CosmicPineapple care to expand?

gluteustothemaximus Wed 23-Aug-17 00:32:59

I would be upset too. Good for you not reacting right away and thinking about it first.

Perhaps your son can continue to call him by his name, or whatever he calls him now, and if mum asks again that he says Daddy instead, maybe then get involved.

BlackeyedSusan Wed 23-Aug-17 01:08:56

offs. I agree it would be different if it were the other way round.

anyway, yes it is upsetting. poor lad, poor you as well.

converseandjeans Wed 23-Aug-17 01:47:45

I totally agree with you. It must be awful. No advice except to keep doing what you are with your son.
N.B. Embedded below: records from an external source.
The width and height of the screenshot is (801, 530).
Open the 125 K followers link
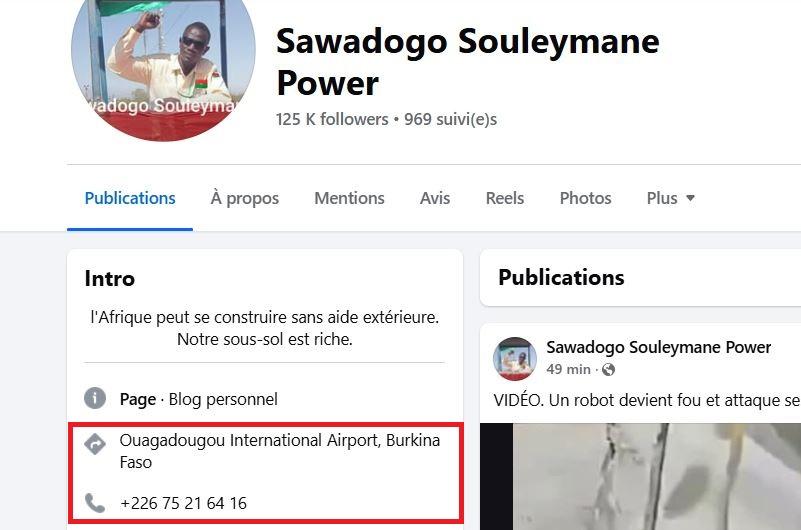332,119
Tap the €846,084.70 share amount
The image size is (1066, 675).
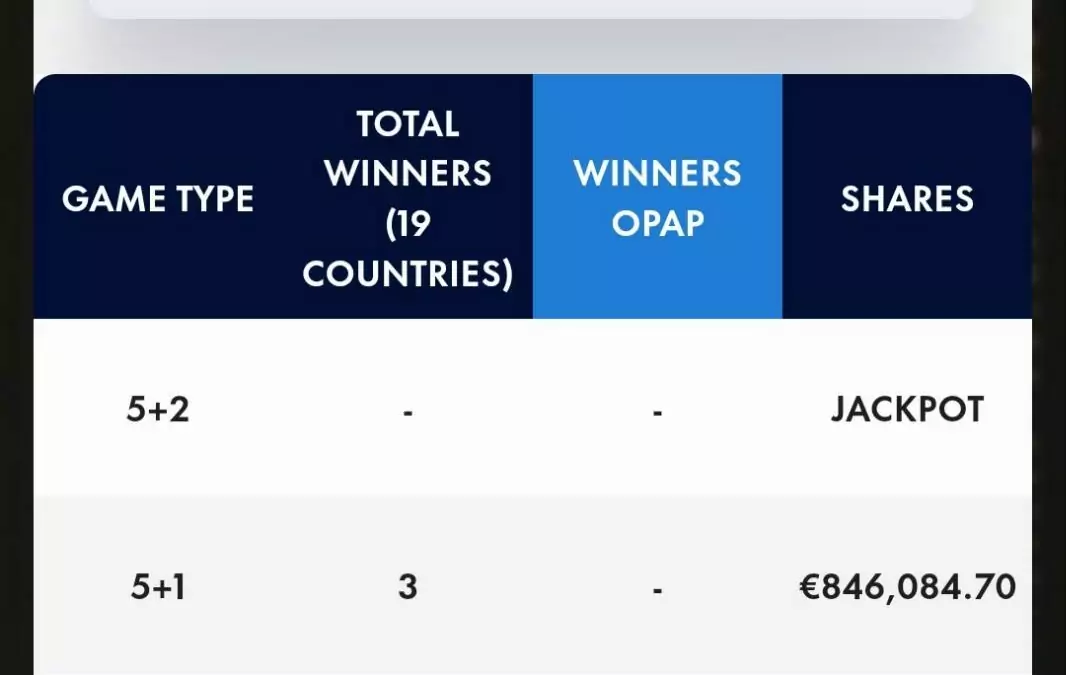907,587
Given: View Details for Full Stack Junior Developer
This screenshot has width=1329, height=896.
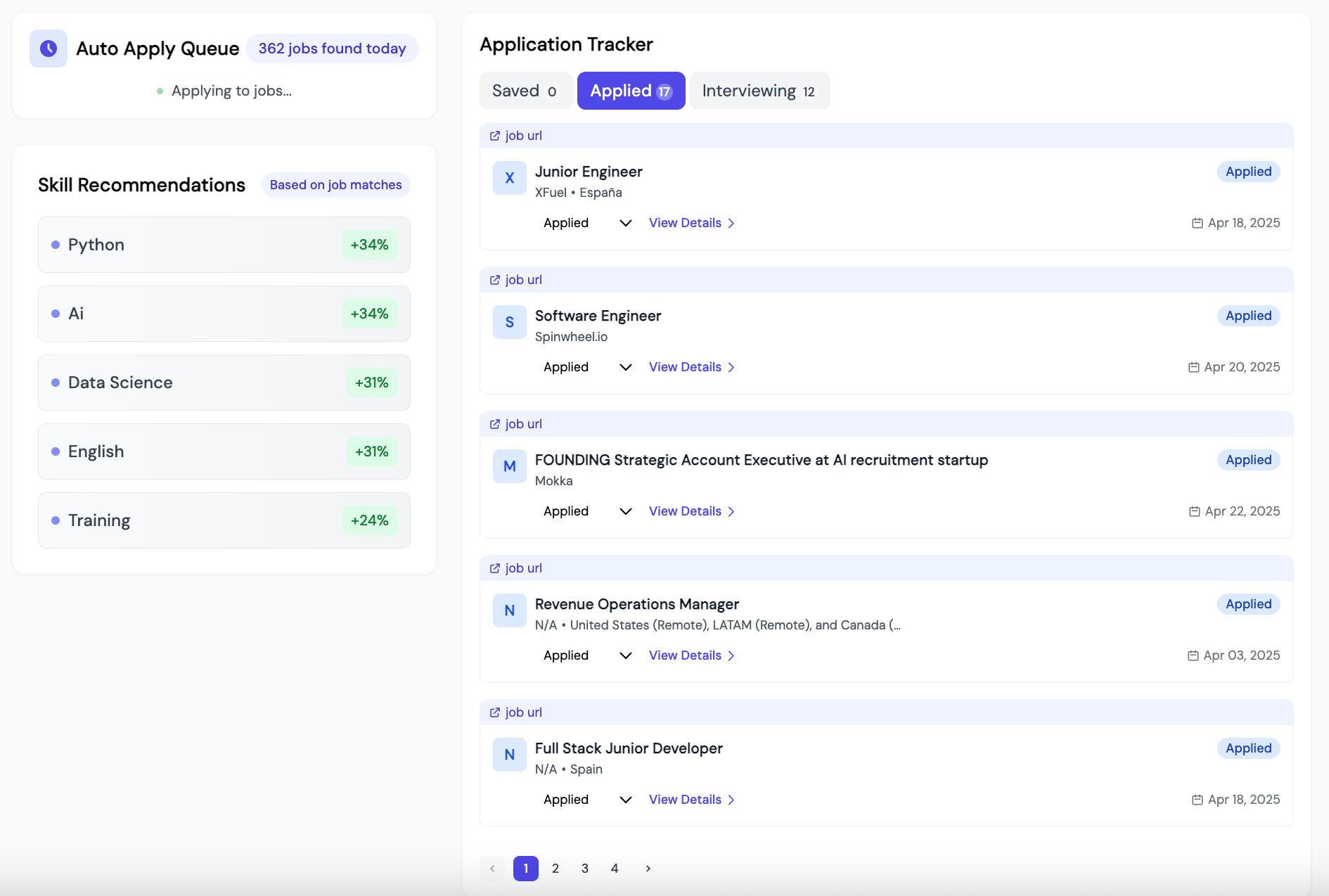Looking at the screenshot, I should click(691, 800).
lauramcd86 Wed 23-Aug-17 02:25:15

Agree there would be OUTRAGE if this was the other way around! Can see why you would be upset and upset for your son, you have every reason in the world to be! YOU are his daddy and nobody else can replace you (nor should they try). Very mean and thoughtless of your ex too!!!! He's only 8, poor kid. She shouldn't be trying to confuse him like that. Her partner is her partner. Not your son's "daddy".
Hope you can sort out this situation. Hope your sons okay too (most importantly).

Atenco Wed 23-Aug-17 03:33:02

Well she is wrong, I won't argue about that but the important thing is how you are going to deal with this.